Solidarität mit dem 65-jährigen Opfer des von einem 20-jährigen Syrer begangenen israelfeindlichen Anschlags im Würzburger Vorort Höchberg vom vergangenen Sonntag hat am Freitag eine von rund 200 Menschen besuchte Mahnwache auf dem Unteren Markt der unterfränkischen Metropole gezeigt.
Unweit vom Platz der ersten, bei einem Pogrom in der Mitte des 14. Jahrhunderts zerstörten Synagoge begrüßte Konstantin Mack, der Vorsitzende der Würzburger Deutsch-Israelischen Gesellschaft und Organisator der Kundgebung, eine Verwandte des Opfers und mehrere prominente Persönlichkeiten als Redner: die Bamberger Bundestagsabgeordnete Lisa Badum (Bündnis 90/Die Grünen), zugleich Präsidiumsmitglied der Deutsch-Israelischen Gesellschaft, Dr. Josef Schuster, den Vorsitzenden des Zentralrats der Juden in Deutschland, den Würzburger Oberbürgermeister Martin Heilig (Bündnis 90/Die Grünen) und den Münchner Kabarettisten Christian Springer. Nicht vertreten war der Höchberger Bürgermeister Alexander Knahn.

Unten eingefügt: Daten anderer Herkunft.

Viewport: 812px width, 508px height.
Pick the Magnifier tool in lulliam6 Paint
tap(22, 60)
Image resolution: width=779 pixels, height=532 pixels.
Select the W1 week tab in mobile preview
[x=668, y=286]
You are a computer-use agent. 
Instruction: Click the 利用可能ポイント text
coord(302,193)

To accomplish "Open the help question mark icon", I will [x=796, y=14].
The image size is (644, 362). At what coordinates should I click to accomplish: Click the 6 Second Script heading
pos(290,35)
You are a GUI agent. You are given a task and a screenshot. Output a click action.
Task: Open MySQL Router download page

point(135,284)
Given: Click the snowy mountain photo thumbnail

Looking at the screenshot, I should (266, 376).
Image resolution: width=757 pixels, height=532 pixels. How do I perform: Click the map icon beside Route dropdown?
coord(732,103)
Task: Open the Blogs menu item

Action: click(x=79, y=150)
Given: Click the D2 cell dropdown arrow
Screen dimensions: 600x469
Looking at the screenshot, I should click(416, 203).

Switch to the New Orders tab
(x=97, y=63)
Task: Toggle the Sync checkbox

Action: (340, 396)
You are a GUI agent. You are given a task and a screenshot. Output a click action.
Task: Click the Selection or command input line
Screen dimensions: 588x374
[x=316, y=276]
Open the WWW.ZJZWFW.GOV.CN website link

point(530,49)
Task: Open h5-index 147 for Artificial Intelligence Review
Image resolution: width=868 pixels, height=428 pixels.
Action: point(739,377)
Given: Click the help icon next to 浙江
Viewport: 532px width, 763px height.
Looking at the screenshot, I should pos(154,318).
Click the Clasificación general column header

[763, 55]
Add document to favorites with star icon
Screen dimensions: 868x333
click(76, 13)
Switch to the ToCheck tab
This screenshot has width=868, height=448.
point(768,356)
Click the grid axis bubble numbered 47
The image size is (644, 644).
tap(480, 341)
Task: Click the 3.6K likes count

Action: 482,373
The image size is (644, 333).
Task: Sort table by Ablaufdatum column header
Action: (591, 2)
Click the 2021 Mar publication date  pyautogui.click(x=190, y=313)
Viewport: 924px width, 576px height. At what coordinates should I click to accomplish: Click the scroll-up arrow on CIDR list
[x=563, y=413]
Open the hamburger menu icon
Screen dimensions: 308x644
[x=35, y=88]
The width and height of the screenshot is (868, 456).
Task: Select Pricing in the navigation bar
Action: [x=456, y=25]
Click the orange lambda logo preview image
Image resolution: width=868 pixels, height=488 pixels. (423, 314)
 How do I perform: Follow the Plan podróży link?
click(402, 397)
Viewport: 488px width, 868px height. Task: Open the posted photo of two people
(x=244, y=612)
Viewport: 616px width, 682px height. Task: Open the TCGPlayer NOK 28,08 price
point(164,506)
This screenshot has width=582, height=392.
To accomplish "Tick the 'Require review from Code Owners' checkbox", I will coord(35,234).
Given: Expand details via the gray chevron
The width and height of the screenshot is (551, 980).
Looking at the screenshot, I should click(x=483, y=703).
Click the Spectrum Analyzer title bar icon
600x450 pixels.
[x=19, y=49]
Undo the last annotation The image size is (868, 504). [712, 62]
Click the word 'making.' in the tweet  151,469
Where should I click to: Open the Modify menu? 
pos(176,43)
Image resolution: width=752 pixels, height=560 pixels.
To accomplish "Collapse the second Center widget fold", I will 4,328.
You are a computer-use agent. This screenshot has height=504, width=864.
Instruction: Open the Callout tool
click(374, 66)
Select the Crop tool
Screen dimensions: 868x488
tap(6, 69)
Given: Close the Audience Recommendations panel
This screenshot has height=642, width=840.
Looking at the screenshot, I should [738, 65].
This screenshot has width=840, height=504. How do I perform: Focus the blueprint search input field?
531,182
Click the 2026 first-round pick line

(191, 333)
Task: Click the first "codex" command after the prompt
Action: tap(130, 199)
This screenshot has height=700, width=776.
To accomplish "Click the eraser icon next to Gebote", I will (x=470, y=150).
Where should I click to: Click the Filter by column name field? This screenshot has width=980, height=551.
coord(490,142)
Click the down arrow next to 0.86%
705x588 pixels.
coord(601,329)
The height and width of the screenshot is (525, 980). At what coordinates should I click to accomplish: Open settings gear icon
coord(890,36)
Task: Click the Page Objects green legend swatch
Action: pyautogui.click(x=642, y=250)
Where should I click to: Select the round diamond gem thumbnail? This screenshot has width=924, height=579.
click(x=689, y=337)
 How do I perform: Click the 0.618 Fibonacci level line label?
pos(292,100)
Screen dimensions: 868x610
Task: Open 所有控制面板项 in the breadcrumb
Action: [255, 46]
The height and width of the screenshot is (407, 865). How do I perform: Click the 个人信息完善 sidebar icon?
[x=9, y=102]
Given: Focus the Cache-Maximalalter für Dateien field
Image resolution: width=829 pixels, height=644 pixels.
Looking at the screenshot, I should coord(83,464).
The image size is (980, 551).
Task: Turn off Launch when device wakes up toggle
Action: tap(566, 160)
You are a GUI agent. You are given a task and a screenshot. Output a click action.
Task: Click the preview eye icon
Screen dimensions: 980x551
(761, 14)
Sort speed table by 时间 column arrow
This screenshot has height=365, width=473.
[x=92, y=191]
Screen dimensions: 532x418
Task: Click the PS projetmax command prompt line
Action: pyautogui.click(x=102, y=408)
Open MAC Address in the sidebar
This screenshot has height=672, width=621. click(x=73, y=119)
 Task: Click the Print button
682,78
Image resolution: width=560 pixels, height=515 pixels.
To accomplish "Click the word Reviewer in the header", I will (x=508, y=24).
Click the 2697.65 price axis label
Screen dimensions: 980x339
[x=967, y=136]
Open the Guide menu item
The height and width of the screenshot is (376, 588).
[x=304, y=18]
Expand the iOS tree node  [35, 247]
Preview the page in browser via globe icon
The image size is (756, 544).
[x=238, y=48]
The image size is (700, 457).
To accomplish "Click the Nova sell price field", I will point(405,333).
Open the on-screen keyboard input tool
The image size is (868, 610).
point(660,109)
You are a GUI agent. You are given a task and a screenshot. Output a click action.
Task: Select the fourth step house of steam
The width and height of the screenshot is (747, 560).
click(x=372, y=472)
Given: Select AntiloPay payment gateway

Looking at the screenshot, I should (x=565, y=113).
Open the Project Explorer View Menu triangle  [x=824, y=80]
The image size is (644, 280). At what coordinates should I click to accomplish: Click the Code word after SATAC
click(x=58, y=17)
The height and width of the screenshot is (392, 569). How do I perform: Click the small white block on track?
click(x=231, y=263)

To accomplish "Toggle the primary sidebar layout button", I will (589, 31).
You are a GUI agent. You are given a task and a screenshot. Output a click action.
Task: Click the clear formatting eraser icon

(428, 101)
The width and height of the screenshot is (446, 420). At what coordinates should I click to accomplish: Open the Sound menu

Dem Anlass entsprechend, standen die Verbundenheit mit dem Opfer und der Appell zum Widerstand gegen jegliche Form von Antisemitismus und Antizionismus im Vordergrund.
Zahlreiche Israel-Flaggen flatterten leicht im Wind, als Mack, auch Vorsitzender der Grünen-Fraktion im Würzburger Stadtrat, betonte, dass Antisemitismus in Deutschland tief verwurzelt und seit dem 7. Oktober 2023 als »Brückenideologie« in allen politischen Lagern salonfähig geworden sei. Betroffen machten Mack das »dröhnende Schweigen der Würzburger Zivilgesellschaft« und die »hunderte Kommentare (in den sozialen Netzwerken), die ihrerseits abgrundtief antisemitisch« gewesen seien.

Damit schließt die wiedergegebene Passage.